Private members’ bills are useful for raising awareness, but they are not the right mechanism to reshape the law on life and death. They lack the rigorous time, consultation, and cross-party scrutiny that such an issue demands. We need a full government-led inquiry, not a backdoor legislative shortcut on a matter of such irreversible consequence.
Several major organisations agree.
The Association for Palliative Medicine, which represents doctors working with the dying every day, is firmly against legalising assisted dying. They argue that the focus should be on expanding access to palliative care, which remains patchy and underfunded.
Disability Rights UK has repeatedly raised fears that legalising assisted dying could put pressure on the elderly, disabled, and those with mental health issues to choose death — not because they want to, but because they fear being a burden. In a society where disabled people still face inequality and marginalisation, this fear is far from hypothetical.
The British Medical Association and Royal College of Physicians, though officially neutral, remain divided, while the Royal College of GPs continues to oppose the move outright.
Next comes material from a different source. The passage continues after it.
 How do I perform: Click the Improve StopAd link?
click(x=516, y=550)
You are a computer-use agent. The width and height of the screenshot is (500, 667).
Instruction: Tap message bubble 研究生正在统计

Their concern is simple: no safeguard can fully protect against coercion, misjudged prognoses, or the emotional vulnerability that often comes with terminal illness.
And here’s the point no one seems to be making loudly enough: in practice, end-of-life suffering is already eased every day in hospices and hospitals across the UK.
When someone is dying — truly dying — they are often given a syringe driver, delivering morphine and sedatives to manage pain and distress. The medical goal is comfort, not death. But the reality is that when someone is at the very end, a small increase in dose can gently ease them out of life. It’s legal. It’s compassionate. And it’s already happening — under the careful eye of professionals, with family present, and without the need to legislate intentional death.
What’s missing in Britain isn’t the right to die. It’s the right to die well, with good care, in dignity, and without fear. That’s where energy should be going: into making palliative care available to everyone who needs it, not into rushing through a controversial bill with flimsy safeguards and limited time for debate.
There is a difference between letting someone die naturally, and actively helping them to end their life. That line matters. And we must be very sure, as a society, where we draw it.
This bill does not offer that certainty. What it offers is haste, ambiguity, and political theatre. Kemi Badenoch’s warning should not be dismissed as cynical – it reflects real procedural concerns about how such a law is being introduced. The method matters as much as the message.
I do not deny that suffering exists. I do not doubt that people want autonomy. But I do believe the right answer is a thoughtful, inclusive national process — not a private member’s bill pushed forward in limited time with unlimited consequences.
Let’s have this conversation — but let’s do it properly.